--- START Record extracts ---
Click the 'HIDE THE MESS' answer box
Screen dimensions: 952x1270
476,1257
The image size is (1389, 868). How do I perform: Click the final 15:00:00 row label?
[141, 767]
--- END Record extracts ---
Given request:
Output the records from the line that contains "The image size" through the end of the records as a two-column CSV with the headers entry and answer. Put each record's text and its answer in one row, each in its own quoted field, with any line breaks turned into spaces.

Solution to the exercise:
entry,answer
"The image size is (1389, 868). How do I perform: Click the final 15:00:00 row label?","[141, 767]"